Danielle deo Owensby

Wish You Were Here

Wish You Were Here is an evolving art project that mirrors the ever-changing nature of grief. 

Initiated in 2017, the project began with a journey to Thailand to honor my late friend Pannapa "Parn" Sriwanna, capturing images that reflected my initial sorrow and the landscapes she once cherished. Over time, the project has transformed, incorporating constructed scenes inspired by our shared photos, exchanged gifts, and my travel journal. 

As the project progresses, it continues to adapt and grow, reflecting the dynamic and ongoing experience of grief. Through this evolving work, I aim to express the shifting contours of loss and memory, offering a deep and personal meditation on the enduring impact of mourning.

Parn was a one-of-a-kind person. I feel honored for having known her and privileged to call her one of my dearest friends.

ป่านน้อย

Pannapa “Parn” Sriwanna (ป่านน้อย) walked into 4th period drawing class late on the first day of 10th grade. She was short, wearing a pair of jeans and a pink shirt, and her smile was contagious. We became fast friends. 

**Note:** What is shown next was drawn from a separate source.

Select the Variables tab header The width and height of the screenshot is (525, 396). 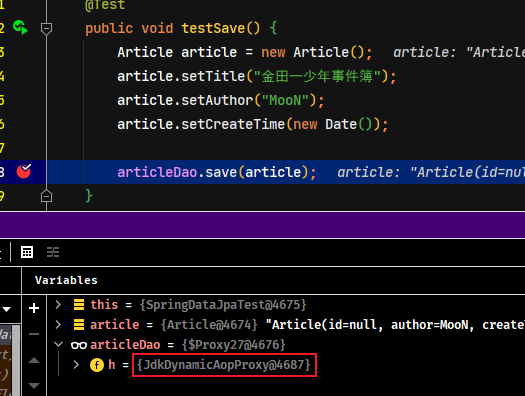pos(66,280)
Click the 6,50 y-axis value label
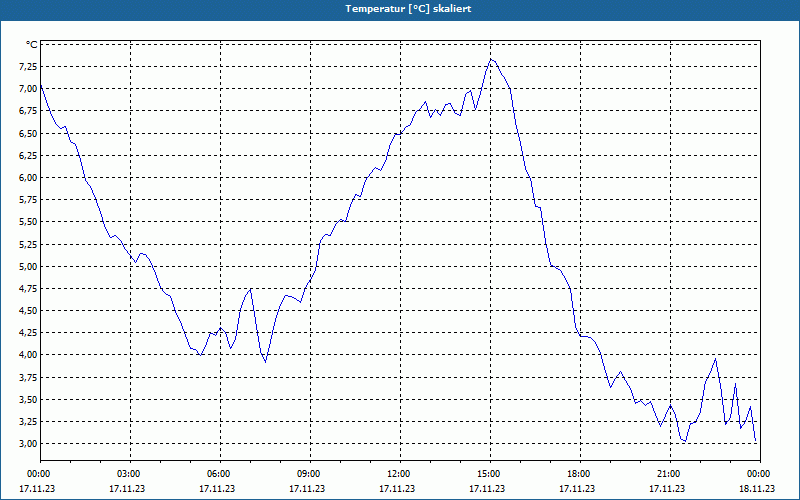The image size is (800, 500). coord(30,133)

Parn was an exchange student from Thailand, hated the color green (which we always laughed about because our high school colors were white and green), and loved Daniel Radcliffe. We would walk to and from school together everyday, and on the weekends we would watch anime, go shopping, or lie around reading. She helped me with my math homework and I’d help edit her essays. Both of us liked Pokemon, so much so that we performed the theme song together in Drama Club.

When Parn returned to Thailand in 2008, we promised to keep in touch. And we did; we wrote letters, talked on the phone, and had Skype calls. Parn wanted to be an ambassador, and she got into one of the best universities in Thailand to become one. She would tell me all about her university life, and when I graduated from high school she joked I should study in Thailand. I promised I would visit.

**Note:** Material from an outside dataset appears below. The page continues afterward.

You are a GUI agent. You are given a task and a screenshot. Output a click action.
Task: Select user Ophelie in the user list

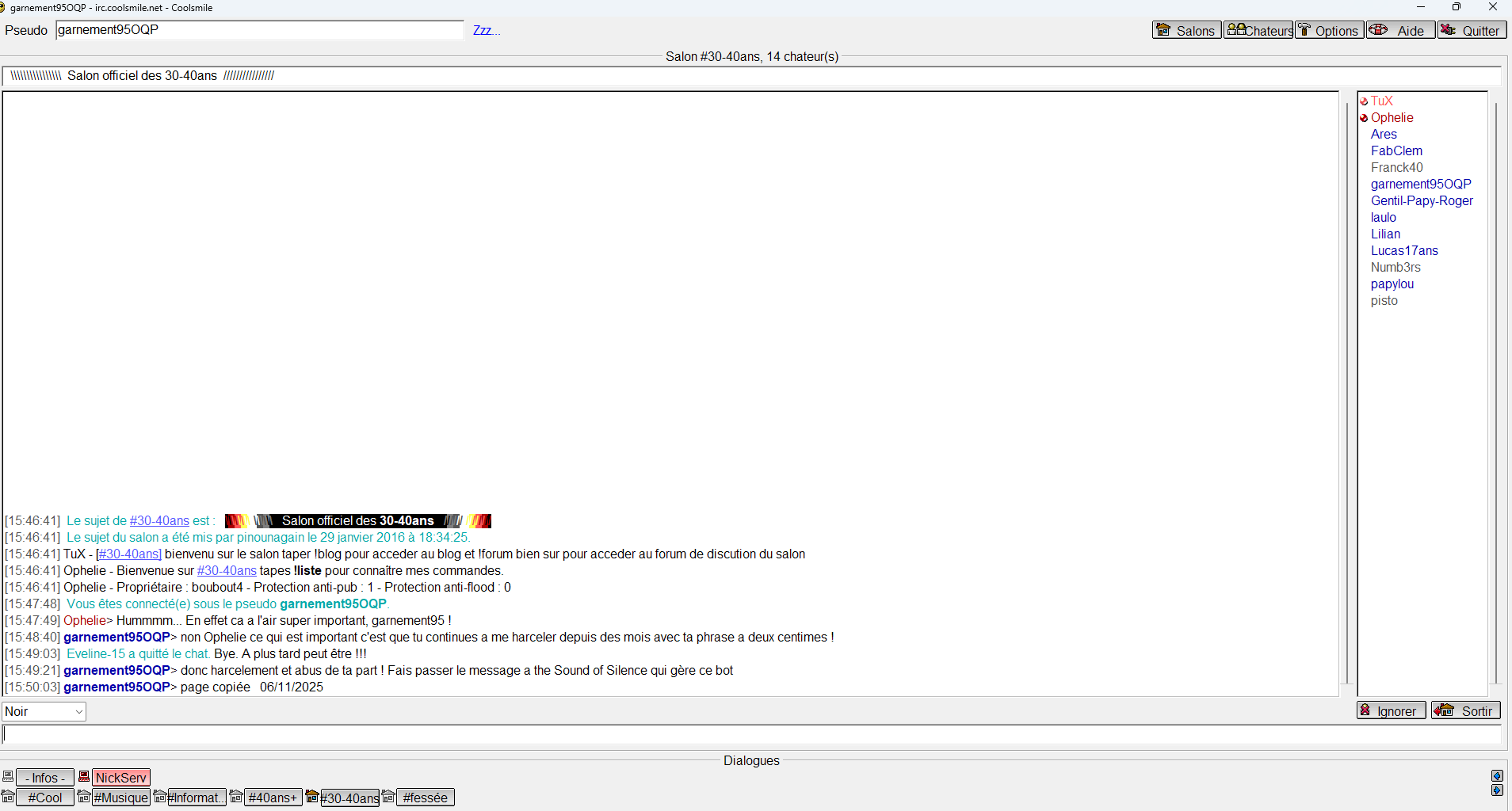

Parn was diagnosed with lung cancer in 2010. I remember reading her message in that little Facebook chatbox and just wanting to hug my friend, but distance was an insurmountable wedge between us.

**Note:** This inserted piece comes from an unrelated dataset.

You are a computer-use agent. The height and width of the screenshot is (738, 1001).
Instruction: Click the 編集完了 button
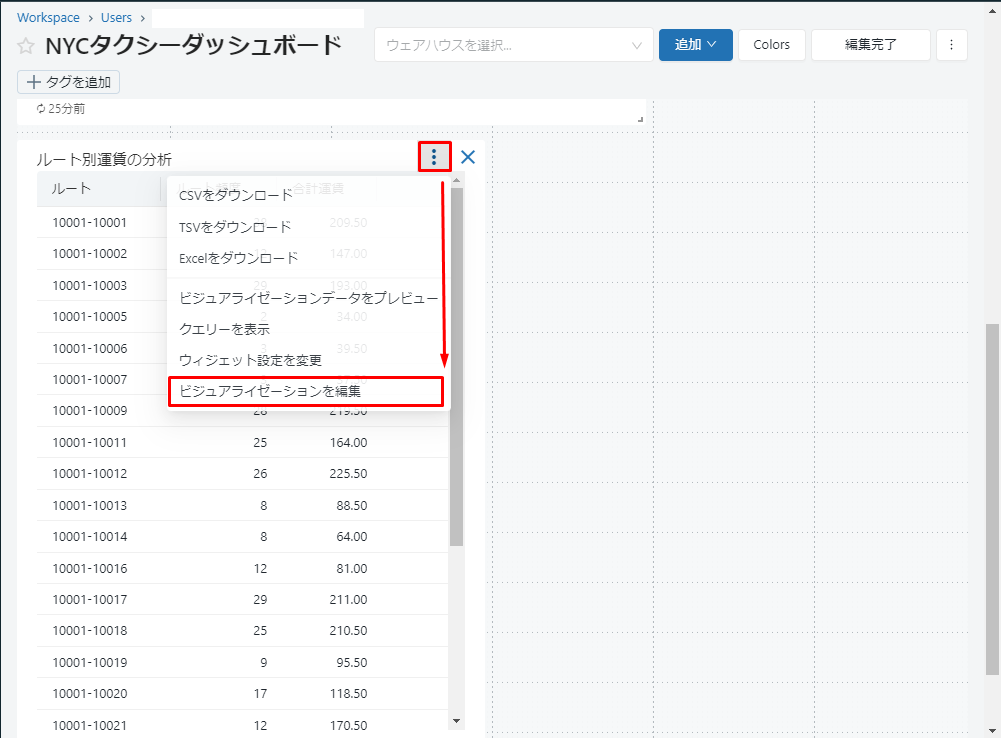(870, 45)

Parn passed away September 1st, 2012. Her family and friends honored her life back in Thailand, while I took my grief and held it close, having few to share it with. There were letters I never sent her, gifts for a package I was meaning to mail, and missed phone calls I would have given anything to return.

Five years after her passing, I was finally able to visit her homeland. I knew I wanted to make art about her while I was there, but grief had other plans for me. 

I walked everywhere, taking my camera with me, mapping out with my feet the places Parn talked about in our letters. I also went places maybe Parn hadn't been, but now I will never know for sure. My camera was a constant companion for my loneliness, trying to take as many pictures as possible to fill the hole Parn had left.

I also reached out to her family, who welcomed me and showed me places Parn loved and shared stories and pictures from her childhood. I stayed in her old bedroom and prayed at her altar.

There was grief, but there was also healing.

You Were With Me

Parn was a fan of the Japanese cartoon character, Doraemon. When preparing for my trip to Thailand, I found instant film with Doraemon decorating the borders. Not sure what I would use it for, I brought it along.

On my journey, there were moments where I could feel Parn's absence acutely. In those moments I would reach for my instant camera and snap a photo of my shadow, pretending she was there with me, showing me around, framed by a cartoon character she loved.

Only Half of the Pokémon Lip Sync Duo

In 2007, Parn and I, both members of the afterschool drama club, decided to do a lip sync performance of the Pokémon theme song. We were huge fans.

We each had our own part, as well as duet moments.

On June 5, 2017, on what would have been Parn's 26th birthday, I re-enacted our lip sync from my rented apartment in Bangkok.